I wonder if you have ever tried Ice on your arthritis? I find Ice is better for me than heat. Use sparingly for short periods once daily... like 20minutes.
Also you might try the Salonpas patches (original formula with methyl salicylate)...these work well on my joint flares.

Dr. Smith 11-12-2013 11:17 AM

Yes, interesting post... :Ponder:
Quote:

Originally Posted by ElaineD (Post 1028497)
1. It is easier to keep pain "in the box" than to put it "back in the box". I have chronic pain, so I medicate it regularly, every day.

2. Things that work, may stop working, and may become a problem. I have become reactive to all the opioids and things like Tramadol. I cannot take any codeine product. I became 'reactive' to them very quickly and with little exposure.

1. Interesting way of putting it!
2. That's the flipside/double edge of #1.

Quote:

6. If I have a flare and my pain is much worse, I take Acetaminophen Arthritis Strength, which is stronger and lasts longer than regular doses. This is the generic of Tylenol. This drug should not be taken for prolonged periods of time, so I save it for occasional use.
Some who can't tolerate NSAIDs at all may have little/no choice. For those folks who have to take acataminophen/paracetamol/Tylenol longer term, taking N-Acetyl-Cysteine (NAC) daily can help protect the liver against the ravages of acetaminophen.

Quote:

9. I exercise as often as possible, in a heated pool, stretching and mild aerobic exercise....
When you say "heated pool" do you mean like swimming pool temperature (83-86 degrees Fahrenheit/28-30 degrees Celsius) or like hot tub/jacuzzi/spa temperature (100–104 degrees Fahrenheit/38-40 degrees Celsius)?

Doc

mrsD 11-12-2013 01:04 PM

@ElaineD:

Here are some medical papers discussing the safety of using proton pump inhibitors with NSAIDs:

http://agajournals.wordpress.com/201...e-from-nsaids/
Quote:

Patients who take NSAIDs are frequently given PPIs to reduce gastric acid and the damage it causes. However, approximately 70% of chronic NSAID users develop inflammation of the small intestine, which can lead to bleeding, strictures, and occasional perforations. To make matters worse, there is a high incidence of small intestinal damage among patients who take a NSAID and PPI together—the PPI confers little, if any, protection to the mid- and distal small intestine.
When this inflammation occurs all sorts of nutrients and minerals will suffer because they can no longer be absorbed by the damaged intestine.
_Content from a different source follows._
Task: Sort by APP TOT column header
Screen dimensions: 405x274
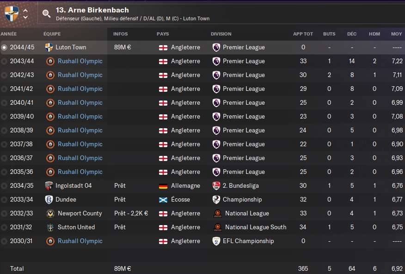Action: click(303, 34)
This link is a long paper on Stomach ulcer prevention only:
http://arthritis-research.com/content/15/S3/S5

This article brings up the topic of bone loss doing this treatment.
http://www.wisegeek.com/what-are-the...id-and-ppi.htm
This is because acid in the stomach is necessary for proper Vit D absorption of calcium (and also magnesium). I mentioned this nutrient interaction in just above this post.

There is always a price to pay for using complex drugs for long periods of time (as in arthritis therapy). You'll have to decide how much risk you are willing to take, and remain vigilant for any signs of intestinal warning symptoms.

kjb85 10-19-2016 06:32 AM

qutenza patch
 
I know this is an old thread, but I cannotfind any n ew info here on the qutenza 8 percent patch. Has anyone now tried it?

mrsD 10-19-2016 09:07 PM

We have had discussions about this capsaicin patch on this forum.

You can search for it on the main forum below.

Not many people in recent years have mentioned it, and I think that is because the lidocaine patches, became more popular.

Capsaicin is not really tolerated well by everyone. Some people cannot stand the burning it causes.

Our software does not support a 3rd party sharing links from a search...so I cannot list my search just now on
"capsaisin patch".

But here is an example:
http://www.neurotalk.org/pn-tips-res...apsaicin+patch

This post above is from 2010.
Here is another short discussion:
http://www.neurotalk.org/peripheral-...apsaicin+patch

I found one interesting thing at CafePharma forum for sales reps discussions. In 2014 they discuss the "unavailability" of Qutenza patches and doctors asking why they cannot obtain it. No answers were forthcoming.

Just because we don't have many posts about it, just means people are not using it or asking about it. I found just a few hits on Google, so I don't think it is widely used now. Lidoderm patches seem to be much more popular. And now they are even OTC at 4% (the RX ones are 5%).